Lu Menezes. É uma poeta de escrita original e potente, com poucos livros e discreta na sua postura pública.
• Um livro imprescindível e um descartável.
Respondo só à primeira pergunta: a obra completa da Orides Fontela é um exemplo. Mas o imprescindível no meu processo, na verdade, é a leitura de poemas. Alguns nomes fundamentais agora são Carlito Azevedo, Tamara Kamenszain, Leila Danziger, Marília Garcia, Adrienne Rich, Anne Carson, Eileen Myles, Ocean Vuong, Eliot Weinberger.
• Que defeito é capaz de destruir ou comprometer um livro?
Escolher temas do momento, forçar um engajamento a certas causas sem que isso seja um compromisso e uma prática do escritor, uma demanda íntima que leve à elaboração artística.
• Que assunto nunca entraria em sua literatura?
Não saberia dizer. Acho que ainda não me aproximei desse limite para reconhecê-lo.
• Qual foi o canto mais inusitado de onde tirou inspiração?
Não sei qual destacar aqui. O mais prazeroso da escrita de poemas é exatamente isto: ver algo banal ou muito cotidiano e, por algum tipo de relação que a gente estabelece na hora, ser provocado por esse acontecimento e dar a ele nova forma e dignidade.
• Quando a inspiração não vem…
Tento provocá-la, criando para mim certos parâmetros de escrita — séries, pontos de partida, temas, questões formais — que me mobilizem até o insight.
• Qual escritor — vivo ou morto — gostaria de convidar para um café?
A poeta portuguesa Adília Lopes, apesar de achar que um café com ela talvez possa render uma conversa estranha, dado que ela é reputadamente uma pessoa reservada e eu nem sempre sou tão expansiva.
• O que é um bom leitor?
Um leitor que, através da leitura, aumenta sua capacidade de observação e de empatia e que admira as possibilidades da linguagem escrita.
• O que te dá medo?
Ver minha filha doente. A possibilidade de perder as pessoas que mais amo.
• O que te faz feliz?
Descobrir um novo artista que me impacta, escrever, viajar, inventar pequenas rotinas familiares, ver minha filha feliz, descobrindo o mundo, especialmente a linguagem.
• Qual dúvida ou certeza guiam seu trabalho?
A certeza de que é através da linguagem que se dá minha principal forma de transformação do mundo e também de mim mesma. Escrever, mais do que expressão, é descoberta e reinvenção de si, em que somos a própria matéria-prima da escrita.
• Qual a sua maior preocupação ao escrever?

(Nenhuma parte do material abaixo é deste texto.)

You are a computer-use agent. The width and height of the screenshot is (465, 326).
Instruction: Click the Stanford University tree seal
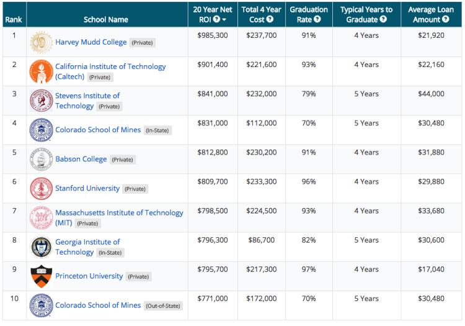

A qualidade e inventividade do poema.
• A literatura tem alguma obrigação?
Penso em duas: com o trabalho formal (que pressupõe cuidado estético constante) e com uma espécie de consciência do tempo, que não leva necessariamente ao engajamento em causas específicas, mas que deve fazer parte do pensamento de cada texto. Seja tratando de um tema eminentemente político ou falando de tranças no cabelo, de uma criança que brinca, de uma paisagem ou lembrança, o escritor deve ter um compromisso com o tempo e saber que todo poema, por promover um novo olhar sobre as coisas e o mundo, carrega em si uma potência de transformação.
• Qual o limite da ficção?
Acredito que há um limite ético no tratamento de certos temas e na exposição da barbárie, por exemplo.

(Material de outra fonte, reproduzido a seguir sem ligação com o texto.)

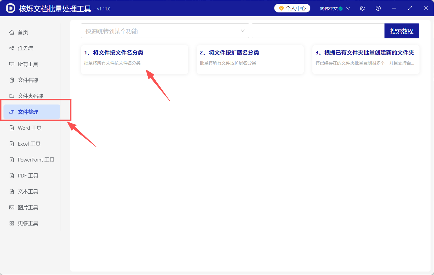The height and width of the screenshot is (275, 434).
Task: Open the PDF 工具 icon
Action: tap(12, 175)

• Se um ET aparecesse na sua frente e pedisse “leve-me ao seu líder”, a quem você o levaria?
Diria que ele precisa ser mais específico no pedido, convidaria para um café ou uma cerveja, tentaria entender melhor o que ele deseja, de onde vem e o que entende por liderança, para então pensar quem devo apresentar primeiro — talvez inventando, com a minha própria escolha, um líder.
• O que você espera da eternidade?
Prefiro não pensar nela. É insuportável a ideia de um fim absoluto, mas também não consigo acreditar em muita coisa faz um tempo. Torço, de forma bem abstrata, para que haja algo além daqui.